The 1.8M figure comes from: 100% of P0/P1 events (roughly 5% of total), 10% of P2 events, 1% of P3 events, plus retroactive flushes on the ~2-5% of sessions with friction signals.
PostHog properties reference
Properties the trigger layer adds to captured events:
| Property | Type | When present |
|---|---|---|
fd_recent_signals | string[] | Any event captured while recent Flusterduck signals exist (last 60 seconds) |
fd_signal_count | number | Same as above |
fd_recovered | boolean | Events flushed retroactively from the buffer after a critical signal |
fd_recovered_reason | string | The Flusterduck signal name that caused the flush (e.g. "rage_click") |
fd_original_ts | number | Original capture timestamp (Unix ms) on recovered events |
fd_boosted | boolean | Events captured during the boost window after a critical signal |
Using these in PostHog
Segment by frustration.
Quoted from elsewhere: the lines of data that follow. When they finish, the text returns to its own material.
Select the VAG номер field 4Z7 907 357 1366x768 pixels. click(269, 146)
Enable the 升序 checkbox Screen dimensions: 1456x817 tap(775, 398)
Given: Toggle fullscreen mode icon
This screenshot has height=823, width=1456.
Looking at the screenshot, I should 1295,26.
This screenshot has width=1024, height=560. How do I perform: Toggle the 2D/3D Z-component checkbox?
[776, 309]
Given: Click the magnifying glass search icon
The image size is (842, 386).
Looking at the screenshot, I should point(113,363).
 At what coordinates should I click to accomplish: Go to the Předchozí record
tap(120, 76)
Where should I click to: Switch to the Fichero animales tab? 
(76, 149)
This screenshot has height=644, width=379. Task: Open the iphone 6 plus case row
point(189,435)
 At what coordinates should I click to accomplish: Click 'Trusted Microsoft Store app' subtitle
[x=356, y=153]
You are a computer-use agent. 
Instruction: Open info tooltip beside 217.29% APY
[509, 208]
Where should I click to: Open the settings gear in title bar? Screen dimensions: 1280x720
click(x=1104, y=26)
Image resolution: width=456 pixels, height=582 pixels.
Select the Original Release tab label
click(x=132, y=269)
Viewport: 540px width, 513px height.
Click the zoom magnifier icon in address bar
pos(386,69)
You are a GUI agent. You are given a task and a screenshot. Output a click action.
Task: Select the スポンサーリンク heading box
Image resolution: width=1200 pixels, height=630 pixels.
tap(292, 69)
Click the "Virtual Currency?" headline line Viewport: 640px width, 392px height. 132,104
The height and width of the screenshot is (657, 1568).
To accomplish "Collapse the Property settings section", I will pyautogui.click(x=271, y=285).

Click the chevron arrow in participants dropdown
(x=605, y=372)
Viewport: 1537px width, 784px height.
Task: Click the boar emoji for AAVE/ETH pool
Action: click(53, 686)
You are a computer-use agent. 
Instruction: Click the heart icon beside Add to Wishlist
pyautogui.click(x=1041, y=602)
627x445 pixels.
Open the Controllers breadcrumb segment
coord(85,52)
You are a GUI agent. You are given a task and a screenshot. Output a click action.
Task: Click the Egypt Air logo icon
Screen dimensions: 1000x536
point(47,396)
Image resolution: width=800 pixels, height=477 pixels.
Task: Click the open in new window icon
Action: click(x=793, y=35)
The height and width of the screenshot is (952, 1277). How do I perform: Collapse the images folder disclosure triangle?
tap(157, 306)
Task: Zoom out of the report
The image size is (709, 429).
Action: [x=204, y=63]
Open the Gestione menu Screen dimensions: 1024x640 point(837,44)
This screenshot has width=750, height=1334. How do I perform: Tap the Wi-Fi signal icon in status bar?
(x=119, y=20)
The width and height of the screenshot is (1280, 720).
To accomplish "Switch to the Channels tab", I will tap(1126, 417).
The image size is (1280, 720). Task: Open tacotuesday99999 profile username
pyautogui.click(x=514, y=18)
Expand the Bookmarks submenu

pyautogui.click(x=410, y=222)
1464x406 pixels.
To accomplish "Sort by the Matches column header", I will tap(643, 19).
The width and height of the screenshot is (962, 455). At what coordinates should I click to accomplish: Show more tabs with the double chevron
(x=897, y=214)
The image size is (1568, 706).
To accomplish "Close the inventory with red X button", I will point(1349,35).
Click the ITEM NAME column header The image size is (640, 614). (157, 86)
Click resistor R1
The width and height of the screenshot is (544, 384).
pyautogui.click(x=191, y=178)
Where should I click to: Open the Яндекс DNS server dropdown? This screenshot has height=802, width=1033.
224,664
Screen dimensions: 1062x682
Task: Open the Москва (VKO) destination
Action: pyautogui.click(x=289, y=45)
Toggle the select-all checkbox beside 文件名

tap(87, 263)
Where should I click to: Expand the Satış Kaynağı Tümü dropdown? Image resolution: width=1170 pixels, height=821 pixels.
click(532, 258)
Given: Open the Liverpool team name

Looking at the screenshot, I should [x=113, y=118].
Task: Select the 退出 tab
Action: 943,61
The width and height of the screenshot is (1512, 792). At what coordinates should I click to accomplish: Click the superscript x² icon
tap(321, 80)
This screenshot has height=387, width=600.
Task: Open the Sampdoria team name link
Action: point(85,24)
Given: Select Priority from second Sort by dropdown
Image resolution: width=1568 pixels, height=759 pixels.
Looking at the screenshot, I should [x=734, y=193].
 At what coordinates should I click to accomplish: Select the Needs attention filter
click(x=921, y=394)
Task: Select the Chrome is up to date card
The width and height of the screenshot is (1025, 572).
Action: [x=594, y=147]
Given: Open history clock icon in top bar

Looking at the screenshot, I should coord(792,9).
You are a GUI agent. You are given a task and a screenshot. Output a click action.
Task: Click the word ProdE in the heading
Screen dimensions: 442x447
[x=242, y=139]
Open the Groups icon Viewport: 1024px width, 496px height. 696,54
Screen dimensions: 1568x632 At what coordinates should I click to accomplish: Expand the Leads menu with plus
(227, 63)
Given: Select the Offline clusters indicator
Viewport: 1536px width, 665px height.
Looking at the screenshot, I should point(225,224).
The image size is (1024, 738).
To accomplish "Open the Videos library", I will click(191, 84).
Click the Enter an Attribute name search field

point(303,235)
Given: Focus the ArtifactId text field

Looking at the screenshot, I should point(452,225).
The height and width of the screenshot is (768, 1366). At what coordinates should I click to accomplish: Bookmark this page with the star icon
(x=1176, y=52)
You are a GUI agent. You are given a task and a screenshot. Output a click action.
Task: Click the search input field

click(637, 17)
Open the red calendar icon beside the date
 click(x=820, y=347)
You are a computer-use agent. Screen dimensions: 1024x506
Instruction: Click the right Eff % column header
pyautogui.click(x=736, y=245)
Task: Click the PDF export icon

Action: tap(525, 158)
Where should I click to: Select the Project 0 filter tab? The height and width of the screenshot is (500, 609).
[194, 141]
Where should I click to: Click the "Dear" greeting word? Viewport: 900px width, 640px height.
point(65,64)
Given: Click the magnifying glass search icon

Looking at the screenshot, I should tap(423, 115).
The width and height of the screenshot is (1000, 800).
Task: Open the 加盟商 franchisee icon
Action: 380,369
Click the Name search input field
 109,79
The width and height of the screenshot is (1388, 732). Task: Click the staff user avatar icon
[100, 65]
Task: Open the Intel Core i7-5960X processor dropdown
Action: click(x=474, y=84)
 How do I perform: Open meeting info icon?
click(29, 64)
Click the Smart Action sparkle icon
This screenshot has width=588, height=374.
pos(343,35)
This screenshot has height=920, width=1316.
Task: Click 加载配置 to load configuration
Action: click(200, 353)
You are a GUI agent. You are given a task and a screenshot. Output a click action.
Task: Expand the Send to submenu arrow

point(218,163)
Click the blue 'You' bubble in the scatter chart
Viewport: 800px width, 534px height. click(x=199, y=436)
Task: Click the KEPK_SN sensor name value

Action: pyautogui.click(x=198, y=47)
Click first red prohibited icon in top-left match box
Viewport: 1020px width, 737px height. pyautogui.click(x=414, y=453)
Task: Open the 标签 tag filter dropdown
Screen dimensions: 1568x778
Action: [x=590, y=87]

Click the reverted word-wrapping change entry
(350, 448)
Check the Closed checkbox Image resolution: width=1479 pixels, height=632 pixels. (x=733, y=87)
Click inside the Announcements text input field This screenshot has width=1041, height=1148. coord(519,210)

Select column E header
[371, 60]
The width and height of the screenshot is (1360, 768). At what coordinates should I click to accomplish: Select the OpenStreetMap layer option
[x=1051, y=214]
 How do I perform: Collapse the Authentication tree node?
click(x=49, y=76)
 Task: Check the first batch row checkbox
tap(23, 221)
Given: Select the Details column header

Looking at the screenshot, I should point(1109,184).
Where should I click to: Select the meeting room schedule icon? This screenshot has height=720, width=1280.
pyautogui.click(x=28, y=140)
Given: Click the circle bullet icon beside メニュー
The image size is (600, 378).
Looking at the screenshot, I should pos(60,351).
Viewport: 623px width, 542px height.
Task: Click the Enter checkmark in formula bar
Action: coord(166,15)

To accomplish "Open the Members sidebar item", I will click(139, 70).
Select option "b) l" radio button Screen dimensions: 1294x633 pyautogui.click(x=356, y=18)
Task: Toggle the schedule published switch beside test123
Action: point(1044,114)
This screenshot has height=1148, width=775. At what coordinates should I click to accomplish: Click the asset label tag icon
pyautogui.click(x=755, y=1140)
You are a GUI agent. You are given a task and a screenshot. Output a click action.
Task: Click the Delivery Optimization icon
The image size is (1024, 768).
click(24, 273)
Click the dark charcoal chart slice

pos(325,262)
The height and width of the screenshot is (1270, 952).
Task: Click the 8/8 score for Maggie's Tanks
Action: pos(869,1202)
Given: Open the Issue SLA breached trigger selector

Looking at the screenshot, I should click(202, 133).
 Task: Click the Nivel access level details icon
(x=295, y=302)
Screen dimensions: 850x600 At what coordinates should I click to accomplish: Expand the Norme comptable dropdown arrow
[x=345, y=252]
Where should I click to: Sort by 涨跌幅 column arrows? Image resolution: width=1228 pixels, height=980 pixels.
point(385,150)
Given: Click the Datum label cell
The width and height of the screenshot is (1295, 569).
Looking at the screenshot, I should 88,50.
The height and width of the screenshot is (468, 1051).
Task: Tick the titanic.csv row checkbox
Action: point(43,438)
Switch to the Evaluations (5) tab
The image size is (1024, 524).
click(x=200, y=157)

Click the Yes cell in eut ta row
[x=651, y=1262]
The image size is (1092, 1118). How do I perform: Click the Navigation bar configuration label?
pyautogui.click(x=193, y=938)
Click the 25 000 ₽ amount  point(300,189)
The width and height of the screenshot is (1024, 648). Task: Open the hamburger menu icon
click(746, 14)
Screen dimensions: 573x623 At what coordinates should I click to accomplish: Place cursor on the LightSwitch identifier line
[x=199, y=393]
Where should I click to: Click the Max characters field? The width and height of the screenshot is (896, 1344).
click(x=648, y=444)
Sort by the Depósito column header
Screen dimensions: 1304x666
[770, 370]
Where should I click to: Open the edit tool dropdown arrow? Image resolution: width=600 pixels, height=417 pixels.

Create a cohort where fd_signal_count > 0. Apply it to any insight to see only frustrated-session behavior.
Find recovered context. Filter events where fd_recovered = true to see the lead-up to friction moments. The fd_recovered_reason tells you which signal triggered the recovery.
Measure boost windows. Filter fd_boosted = true to see what users did immediately after a friction moment. Useful for understanding whether frustrated users retry, leave, or contact support.
Cleanup
Call destroyPostHogTrigger() to remove the wrapper and restore the original posthog.capture. The SDK checks that its wrapper is still installed before restoring, so if PostHog re-initialized in the meantime, it won't overwrite the new capture function.
import { destroyPostHogTrigger } from 'flusterduck';
destroyPostHogTrigger();
How it handles the PostHog stub
The posthog-js snippet installs a queueing stub on window.posthog before the real library loads. The real library then replaces the stub's methods. Wrapping the stub would be silently undone.
The trigger layer polls every 500ms until posthog.__loaded is true, then wraps the real capture. Polling stops after 30 seconds if PostHog never loads. The page is never affected: no errors thrown, no visible behavior change, no console noise.
What this doesn't do
It doesn't replace PostHog. It assumes you keep PostHog and want it cheaper.
It's not lossless for aggregate counts. Sampled tiers undercount by design. Multiply by 1 / sampleRate or segment on the kept cohort.
It does nothing without PostHog on the page. No window.posthog, no behavior, no errors.